= Robert Boynes =

Australian artist (born 1943)

Robert Boynes (born 1942) is a contemporary Australian artist.

== Early life and education ==
Boynes was born in Adelaide, South Australia, in 1942, and grew up in Peterhead, South Australia.

He studied at the South Australian School of Art in Adelaide from 1959 to 1961, where he returned to undertake further studies in Printmaking from 1962 to 1964. Boynes completed a Master of Fine Arts in Film at Flinders University, Adelaide, from 1974 to 1975.

==Career==
Boynes thereafter lectured at the Wattle Park Teachers' College and South Australian School of Art between 1964 and 1967.

Boynes first began exhibiting professionally in 1964, when he held his first solo show at Clune Galleries in Sydney. He held solo exhibitions at Hungry Horse Art Gallery in Sydney, and Australian Galleries in Melbourne in July 1967. The latter exhibition featured his work Department Store, which signified a turning point in the artist's early career.

In 1967 Boynes left Australia for England, where he worked as a lecturer at the Maidstone College of Art, Kent and Basingstoke Tech College from 1968 to 1969.

He returned to Australia in 1970 and then mainly lectured in painting and printmaking at Wattle Park Teachers' College and Murray Park CAE between 1970 and 1977. During this period, he also lectured in painting at the South Australian School of Art in 1972.

Boynes left Adelaide and relocated to Canberra in 1978, where he took up the position as senior lecturer and head of painting at the Canberra School of Art.
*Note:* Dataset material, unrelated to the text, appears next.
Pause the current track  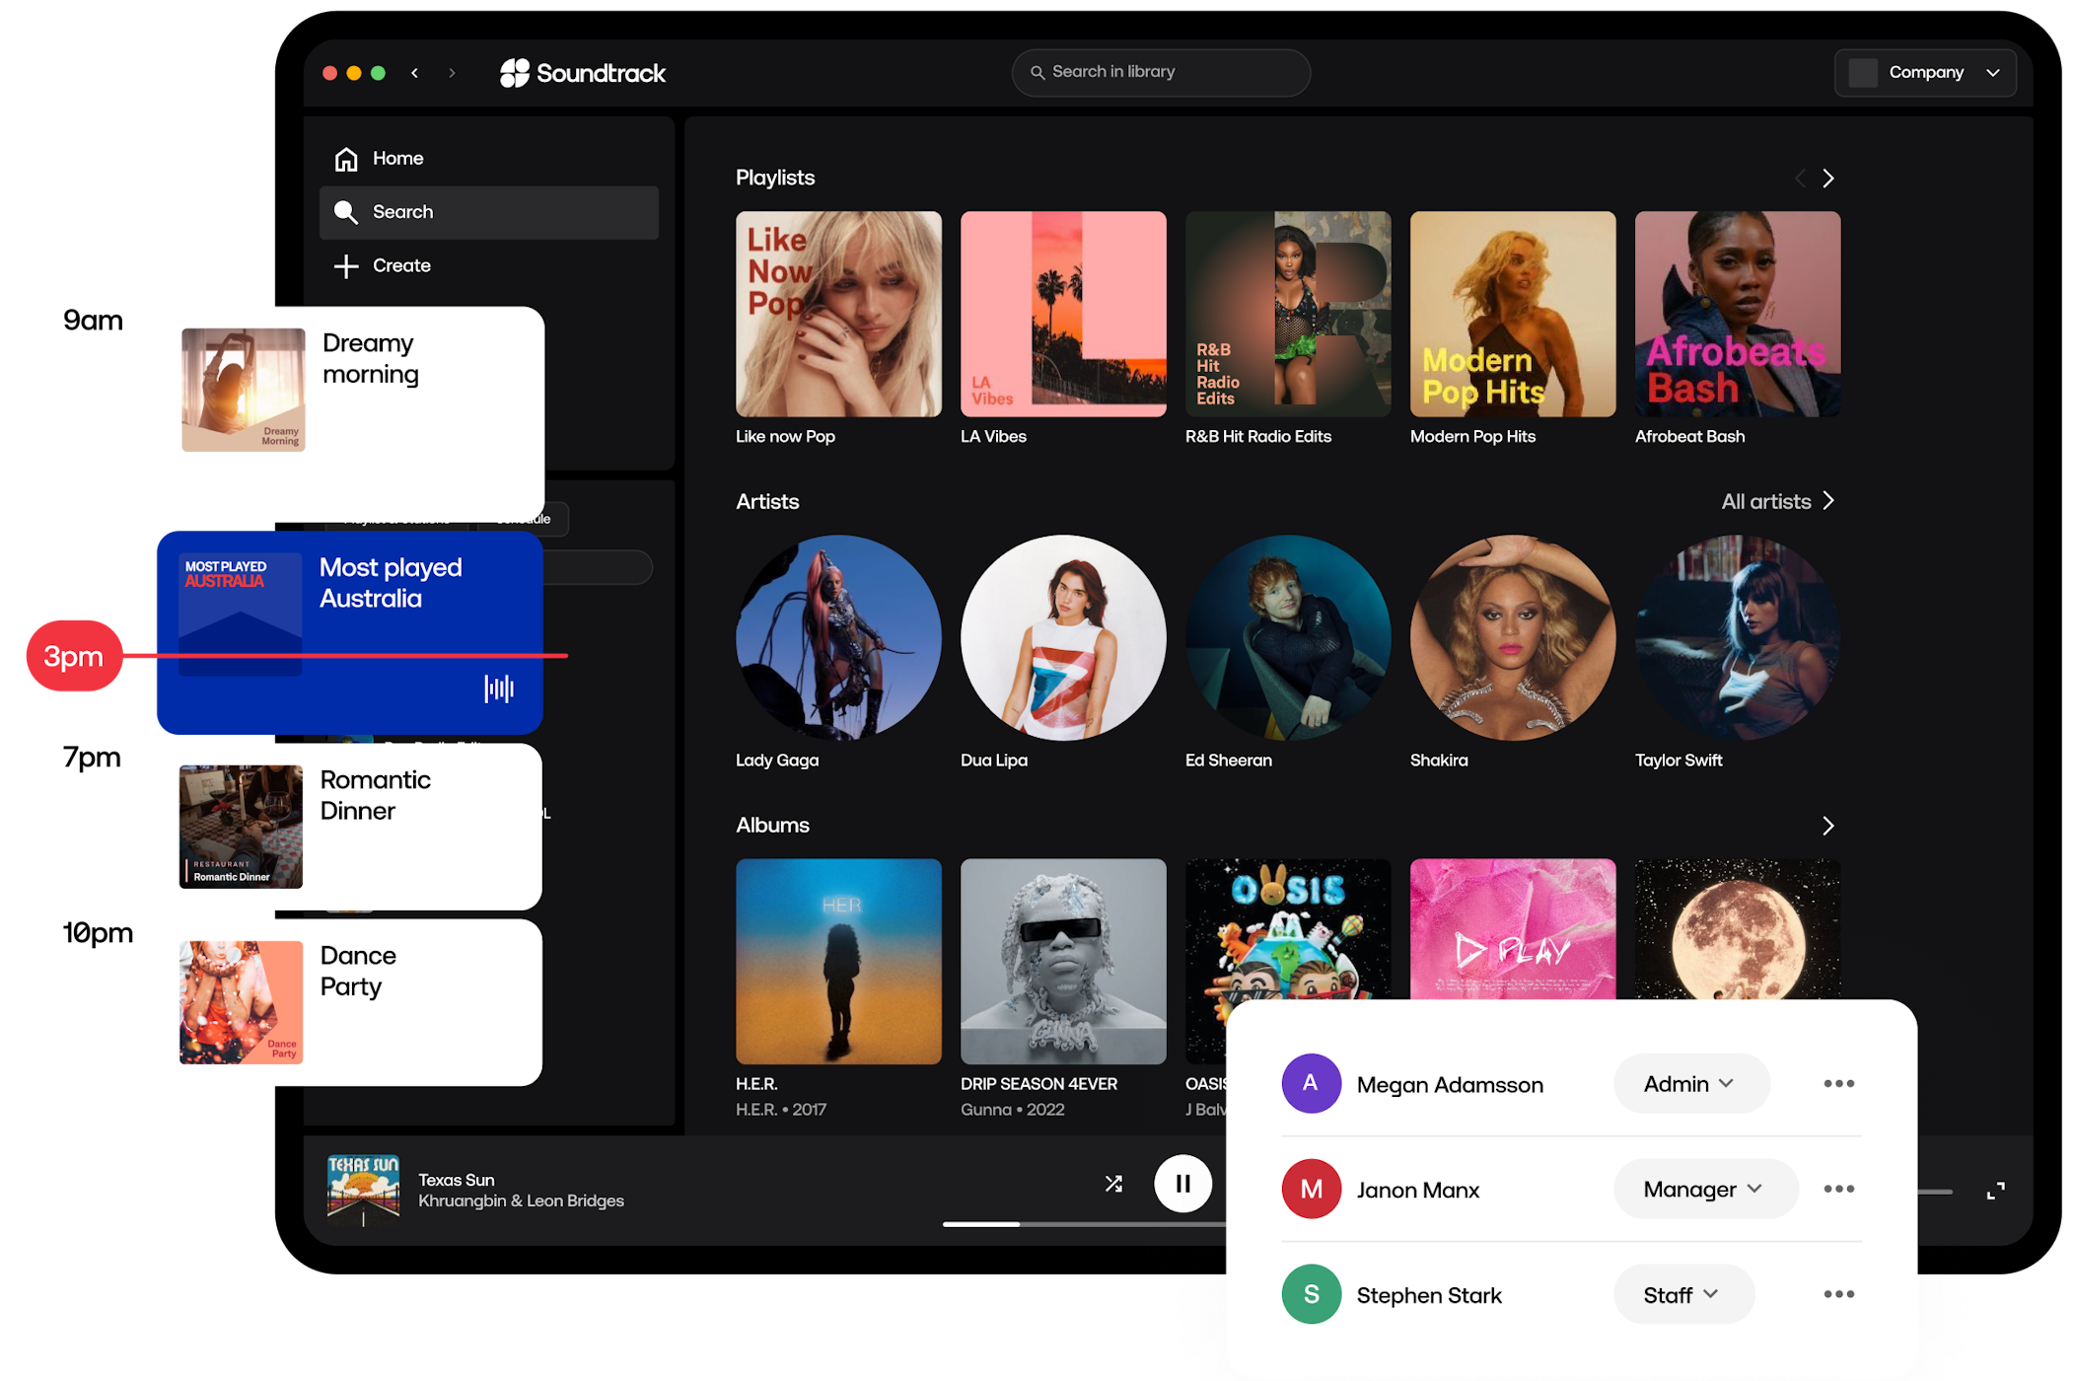(x=1182, y=1183)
He held the position until his retirement in 2006. In 1995 a retrospective of three decades of his work was held in the Nolan Gallery in Canberra.
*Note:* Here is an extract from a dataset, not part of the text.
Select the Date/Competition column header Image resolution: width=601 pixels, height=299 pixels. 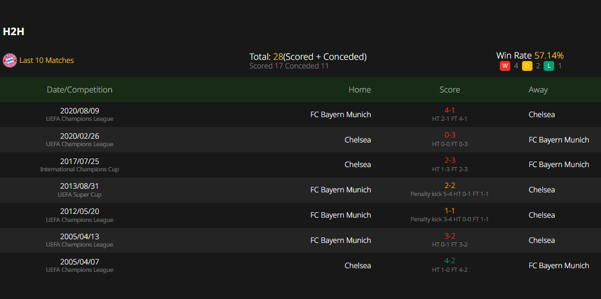tap(80, 89)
Boynes exhibited his multi-panel installation Long Take-Slow Dissolve at Art Stage Singapore in 2015. Two of his artworks in the collections of the Art Gallery of New South Wales (AGNSW) and the National Gallery of Victoria were shown in the exhibition Pop to Popism at the AGNSW from 2014 to 2015. A solo show, In Plain Sight, was held at the May Space in Sydney in 2015, and in the same year, his work Auto Sex was acquired by the AGNSW.

In 2017 the ANU Drill Hall Gallery presented a retrospective of Boynes' work since 2000, titled Robert Boynes Modern Times, and curated by gallery director Terence Maloon.

== Artistic practice ==
His early work was influenced by English pop art and photo-realism. He was involved with the Progressive Art Movement, a group of artists and others committed to social change, including Ann Newmarch, Mandy Martin, Jenni Hill and Andrew Hill. His work of the 1960s and 70s has been described as "not so much social commentaries as explorations into the language of art and into the ability of art to both reflect society and to actively interact with that society.

Although during the 1960s his work was marked by increasing awareness in Australia's role as part of a larger Western culture, primarily associated with the United States, Boynes had an explicit preference for England and European culture, which led to his departure for England in late 1967. He was inspired by the interrogation of consumerism of the neo-pop era, and was influenced by artists such as Richard Hamilton, R.B. Kitaj and James Rosenquist. His series Leisure Machinery was exhibited at the Bear Lane Gallery in Oxford, England, in 1969.

After returning to Australia in 1970, Boynes held an exhibition at the Bonython Art Gallery in Sydney, between February and March of the same year. During this period, Boynes often expressed his opinions on social and political issues through his artworks. Some critiques on his works disappointed him, the fact that the intellectually sophisticated nature of his imagery and its concomitant statements about sexual and social aggression and alienation seemed to be lost, made the artist started to rethink his aesthetic position. One of his most important artworks Let's Make Things Perfectly Clear from this period was thereafter represented in 1975 and was acquired by the National Gallery of Australia.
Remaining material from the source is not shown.